__Task brief__:
Starting at the line that contains "Screen dimensions: 1414x720", return every line down to the end of the records below, exactly as written.

__Given data__:
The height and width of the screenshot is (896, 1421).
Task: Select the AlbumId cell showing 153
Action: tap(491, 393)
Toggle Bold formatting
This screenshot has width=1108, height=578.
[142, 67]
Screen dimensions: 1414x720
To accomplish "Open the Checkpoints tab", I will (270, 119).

__Answer section__:
Screen dimensions: 1414x720
To accomplish "Open the Checkpoints tab", I will (270, 119).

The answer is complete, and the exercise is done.